三井住友銀行が円高を背景に、海外投資に積極的な姿勢を示しています。

1990年にも海外への直接投資で資本流出がおこりましたが、雇用が増えたことを忘れてはならないと思います。昇竜日本が世界経済を牽引する姿こそ歴史的必然なのです。

円高のマイナス面がよく指摘されますが、問題は円高ではなく長く続いたデフレなのです。20数年前、折角の円高効果を、土地の総量規制、相次ぐ利上、そしてBIS規制(銀行の自己資本比率規制)によって失い、お金の流れ(フロー)を絞り過ぎたことを起点にデフレが始まりました。

これから欧州の金融機関は日本の金融機関がとった行動と同じ対策をとり、これに各国の財政均衡政策が追い討ちをかけ、雇用状況が厳しくなることは間違いありません。米国も政府資産に不良債権が地雷のように眠っています。

しかし少し後ろに引いて眺めてみたいと思います。この20年間で、日本の企業は量から質への転換を果たしたのは事実なのです。貸し剥がしに耐えながら、技術開発を怠らずに、強い筋肉体質に生まれ変わったのです。
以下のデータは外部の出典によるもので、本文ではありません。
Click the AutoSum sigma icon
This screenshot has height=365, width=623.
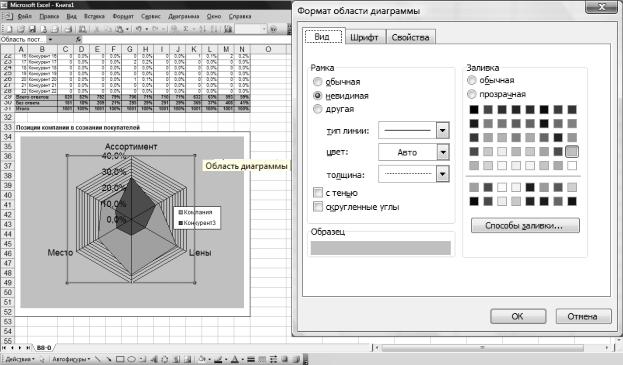pos(186,29)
民間がデフレ環境にあっても、フローを生み出せる強い体質を作ったのに、行政が吸血鬼のようにお金を吸い上げる構造は断じて許すわけにはいきません。公的セクターこそ筋肉体質にならなければなりません。

3・11で国民は政治家や専門家がいかに当てにならないかが身に染みて分かりました。自助努力しかないことに気がついた民間は、行政の焼け太りなど絶対に許しません。それが、サイレンス・マジョリティー(声無き声)なのです。

以下、引用。

◇三井住友FG:米系投資銀行に出資71億円-日本企業のM&A支援強化(1月18日(ブルームバーグ))
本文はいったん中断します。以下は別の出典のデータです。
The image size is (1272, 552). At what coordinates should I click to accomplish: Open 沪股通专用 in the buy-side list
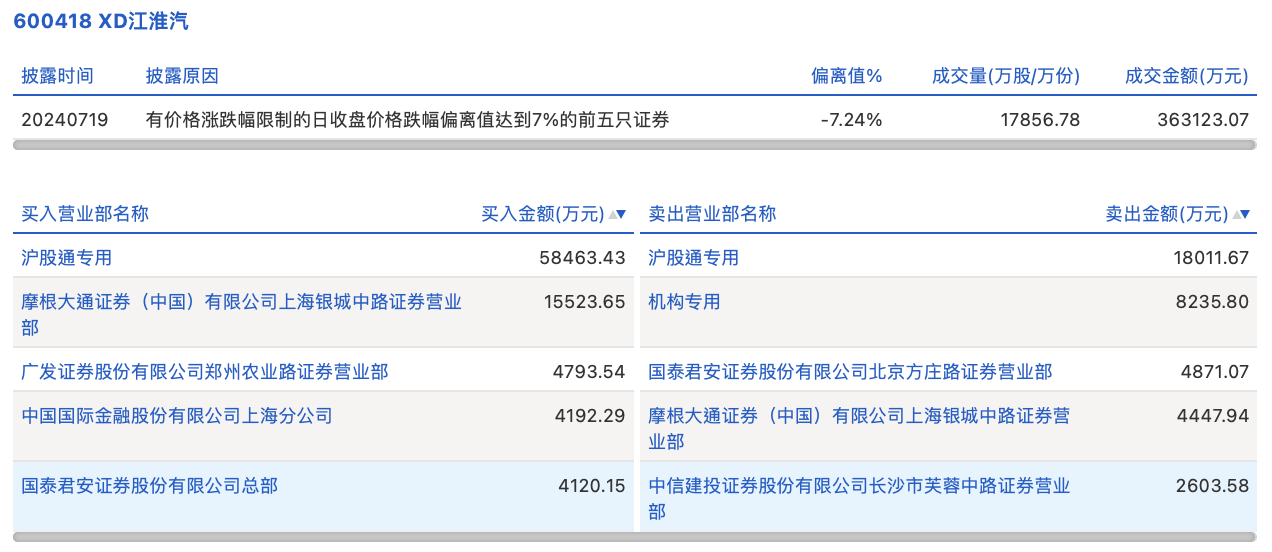click(x=67, y=258)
三井住友フィナンシャルグループは18日、米独立系投資銀行のモーリスに9300万ドル(約71億円)を出資すると発表した。従来の関係を資本・業務提携に拡大することで、円高を背景とした日本企業による海外企業との合併・買収(M&A)や業務提携など、海外展開を支援する業務を一層強化する狙い

発表資料によると、モーリスはM&A助言や運用業務などを手掛けており、人員は約580人。実際の出資は三井住友銀行を通じて2月中旬をめどに行い、出資比率は約5%になる見通し。SMBC日興証券も提携に加わる。3社は2011年3月から業務上の協力関係にあった。

大手邦銀グループの間では、円高や欧州債務危機を背景に欧州銀行が手放す事業や資産の買収なども活用しながら、海外業務を拡大しようとする動きが広がっている。三井住友FGは16日に英銀RBSと航空機リース事業の買収で合意したばかりだ。

◇三井住友FGが英銀の航空機リース買収 欧州危機後で最大(SankeiBIZ 2012.1.17)

三井住友フィナンシャルグループ(FG)は17日、英大手金融グループのロイヤル・バンク・オブ・スコットランド(RBS)が保有する航空機リース事業を買収することで基本合意したと発表した。買収するのはRBSの子会社で航空機リース事業を手掛ける「RBSアビエーションキャピタル」で総資産は約72億ドル(約5500億円)。今春めどの買収完了を目指す。

欧州危機が本格化してから、邦銀による欧州の金融機関の事業買収としては最大の案件だ。財務体質が悪化している欧州の金融機関は資産売却を急いでいる。

三井住友銀行と三井住友ファイナンス&リース、住友商事の3社が共同で買収し、RBS子会社の株式を1千億円程度で全株取得。子会社がRBSから借り入れている資金の返済など、残りの買収資金については国際協力銀行などの支援活用も含め、今後詰める。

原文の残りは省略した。